Top-line performance was marginally below management expectations, Macquarie points out, as asset efficiency continues to improve. Management noted, specifically in EMEA, pricing mechanisms linked to asset efficiency led to lower revenues. But this has incentivised lower loss rates and better cycle times. Brambles is focused on getting IPEP (Irrecoverable Pooling Equipment Provision) to 2% of sales by FY28 and adding 50bps to margin through asset efficiency, while lower loss rates and productivity improvement are targeted to add 100bps in margin over the timeframe.
Jarden still sees overall profitability for Brambles being supported by the normalisation of IPEP charges through FY25 in conjunction with cost-to-serve benefits and network efficiency initiatives (improved procurement).
Valuation
With US$750m of buybacks per annum, Brambles anticipates approximately 15% earnings per share growth per annum and a balance sheet geared at 1.4x by FY27, within a target range of less than 2x.
For the first time in several years, notes UBS (Buy), Brambles’ multiple has started to re-rate following the FY24 results day and subsequent investor day. However, at a 19x one-year forward PE, the stock is still trading -16% below the ASX Industrials (ex Financials/Healthcare), well below its pre-covid average premium of 12%.
UBS is not suggesting Brambles will return to or exceed that historical level in the near term, since the context and strategy have changed, but does expect the market to continue building confidence in Brambles’ free cash flow generation, especially as the company delivers under more normal trading conditions.
UBS does not expect the softness in first quarter like-for-like volumes to impact free cash flow this year since it also means less need to buy more capacity/replacement pallets. The broker believes it’s being conservative on the benefits from the growing budget of non-pooling capex (ie automation and digital), however it may take several years to properly observe the outcomes of these investments.
Morgans (Hold) notes Brambles is a global, defensive business with strong market positions and continues to demonstrate its ability to pass higher costs onto customers through increased pricing despite ongoing weak macroeconomic conditions. In addition, Morgans believes the structural improvements in asset efficiency will drive further operating leverage and free cash flow generation. But despite a stronger growth outlook, this broker currently sees the stock as fully valued.
Noting guidance is maintained, and given management’s track record, Macquarie (Outperform) is confident the company will meet it, albeit at the lower end. New business momentum is to set to improve while efficiency and productivity appear to be driving expected operating leverage-driven gains.
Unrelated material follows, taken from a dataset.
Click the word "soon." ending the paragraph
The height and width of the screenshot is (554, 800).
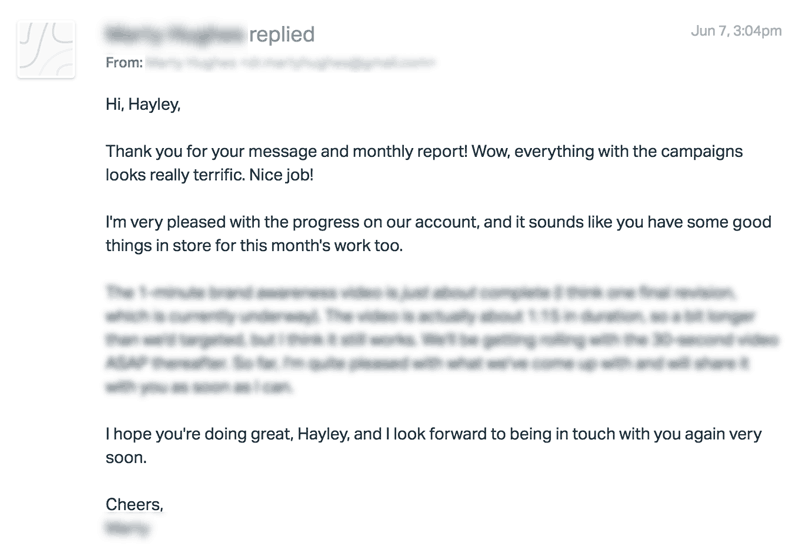tap(126, 458)
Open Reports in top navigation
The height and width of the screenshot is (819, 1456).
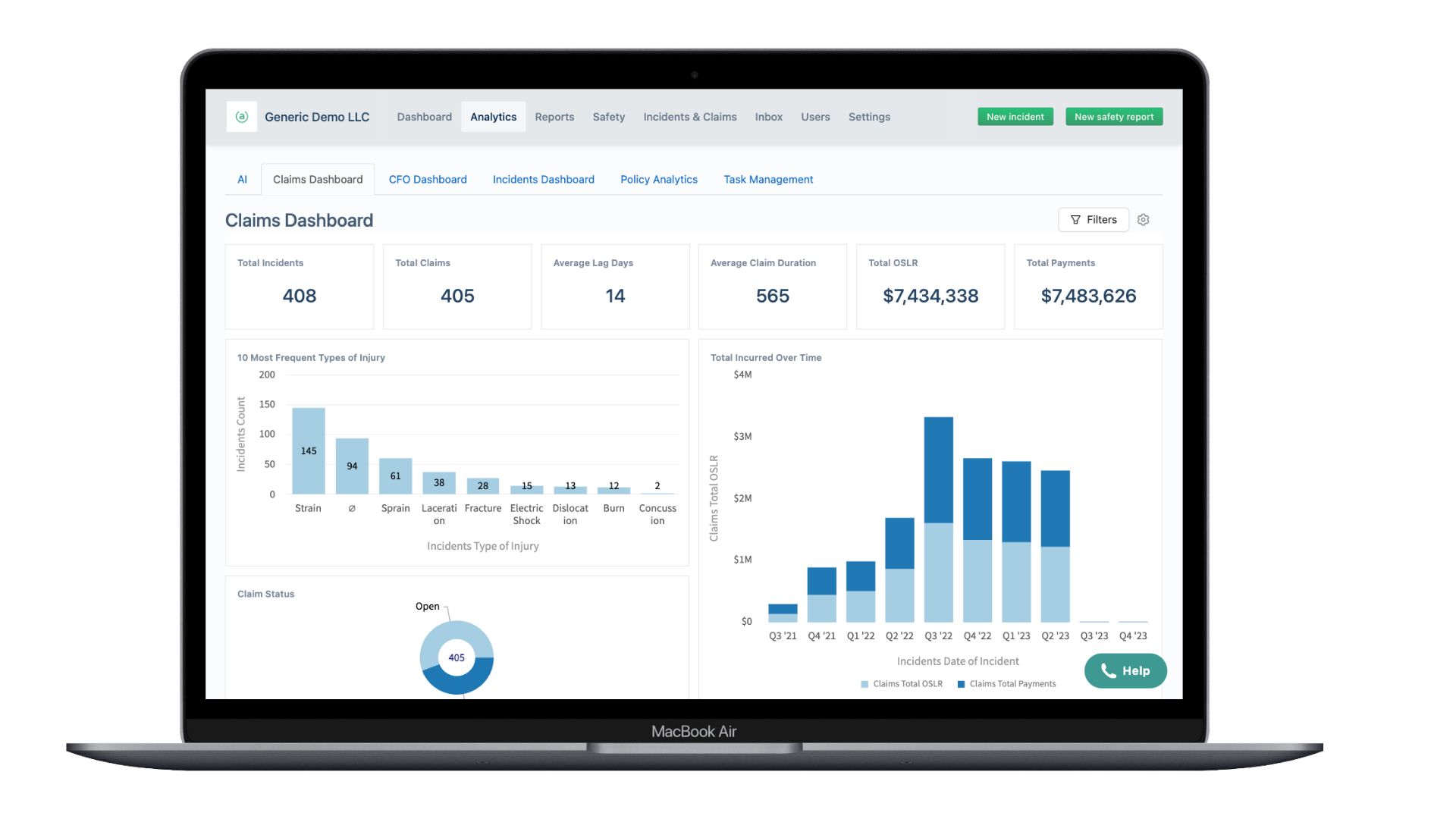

Citi (Neutral) suggests, on first pass, it appears volume turn is evident and on track, however given flat European pricing, US pricing will need maintain strength through the second half to hit management’s target.
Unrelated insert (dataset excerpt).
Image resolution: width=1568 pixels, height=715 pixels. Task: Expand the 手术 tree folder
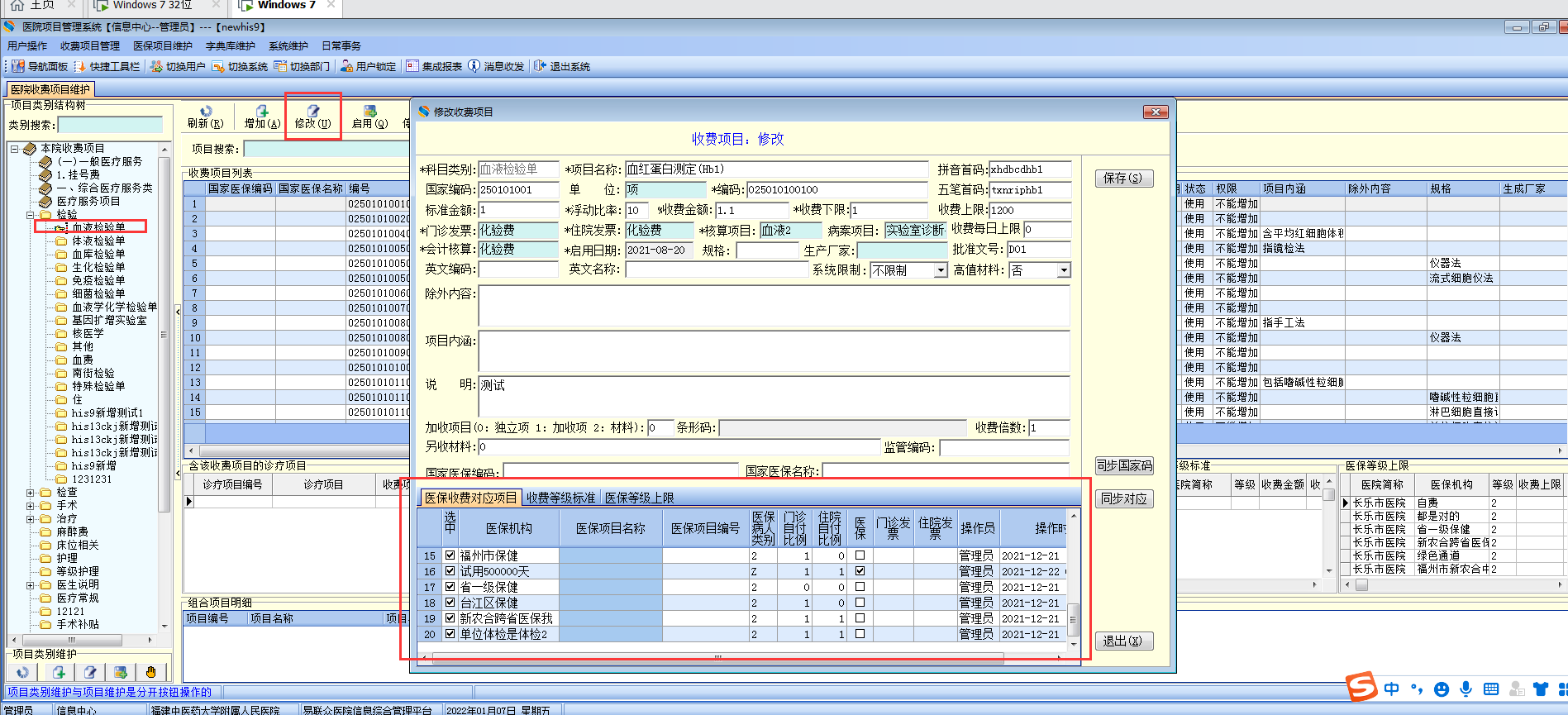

Brambles has continued to manage the top line well with price, Morgan Stanley (Overweight) believes. As volumes, particularly net new business, gain traction, this broker thinks the company is well positioned to deliver top-line growth, incremental earnings leverage and strong cash flow.
That leaves four Buy or equivalent ratings among brokers monitored daily by FNArena, and two Hold. The consensus target is $19.01, on a range of $17.85 (Macquarie) to $20.60 (Ord Minnett).
Not monitored daily, Jarden notes its conversations with investors had anticipated an improving earnings outlook through FY25, and earnings upgrades, which may still come (primarily from operating leverage/margin improvement) at the first half result.
With only modest progress on Brambles’ on-market share buyback, Jarden sees the share price as being largely supported in the near term. Key elements to the outlook remain: improvement in underlying volume performance; maintaining new business wins; and earnings margin initiatives.
Jarden is Overweight with a $17.90 target.